Indeed, that Sotounzadeh suffered fractured bones and was rendered unconscious due to officers setting upon him, for peacefully protesting the IRGC over the months-long repressions its subjected Iranians to, has led to the charge that the local cops acted in a manner akin to those in Iran.
The clip of the arrest shows a fellow protester gradually becoming more and more distressed as she approaches her friend who’s lying on the ground, covered in scuff marks and no longer moving, as three AFP officers hover around him.
Sotounzadeh was still in hospital five days after the police assault. And despite an officer insisting he’d failed to follow orders prior to their having set upon him, the man hasn’t been charged with anything.
Investigating their own
Shoebridge raised the police assault with the AFP commissioner during budget estimates on 13 February, advising Kershaw that Hamid had still been in hospital that morning. However, the top cop appeared to have difficulty in answering any of the senator’s questions about the incident directly.
Kershaw was hesitant about Shoebridge’s assertion that the incident was a “violent arrest”, as well as to the suggestion that it involved “potential police misconduct”, and he wouldn’t confirm what sort of breach of the law the protester is supposed to have partaken in.
However, AFP acting deputy commissioner of operations Lesa Gale did confirm the professional standards unit is currently investigating the matter. And this ongoing internal investigation was the reason Kershaw gave for his slipperiness around questioning.

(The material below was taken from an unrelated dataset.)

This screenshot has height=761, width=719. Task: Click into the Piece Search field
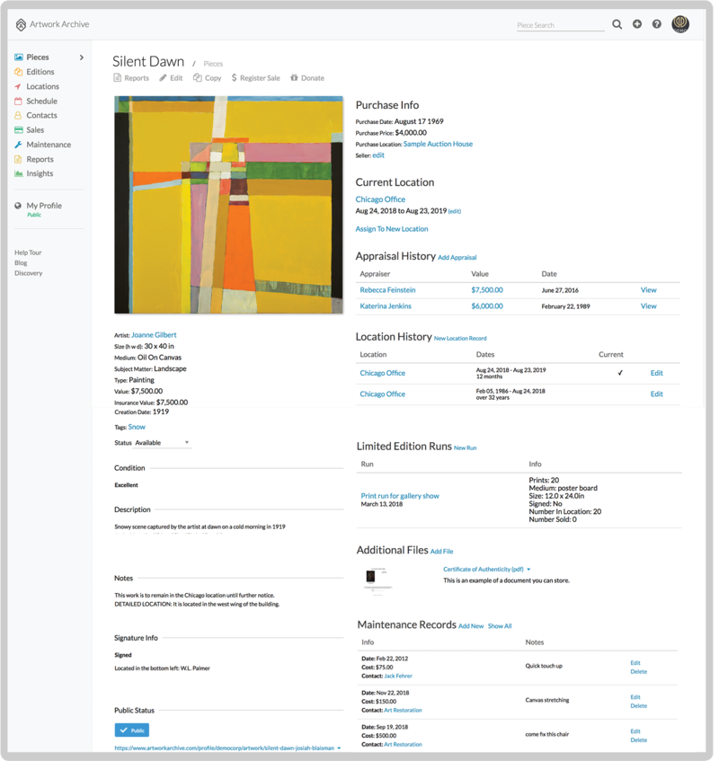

And when Shoebridge reiterated that one could “jump to the conclusion” that a violent arrest has occurred, when a peaceful protester ends up in hospital with broken ribs after being taken into custody, Kershaw replied, “That’s your view. That’s your opinion, based on your limited knowledge”.
Defiant after the fact
The footage capturing parts of the assault opens with an AFP officer repeatedly pushing at Hamid, who’s filming, and commanding him to step back, despite the fact, as Shoebridge suggested, that he’s standing across the road from the embassy, and the protester insists he’s well within his rights.
The police officer then lunges at Sotounzadeh, whose tackled to the ground and the footage cuts out.
Fellow protester Ali Beikzadeh told Australian Associated Press that Hamid had protested in the same spot for the past 16 weeks with no issue, and questioned whether the assault had been sparked by it being the 44th anniversary of the revolution that established the Islamic Republic of Iran.
As for his part, Sotounzadeh has since posted footage from his hospital bed on Instagram with a message written on the palms of his hands that states, “I’ll be back next week. IRGC terrorists.”
Over 500 protesters have been killed in Iran by government forces, since 22-year-old Mahsa Amini died in hospital after being arrested by the Iranian morality police for not wearing her hijab in accordance with government standards last September.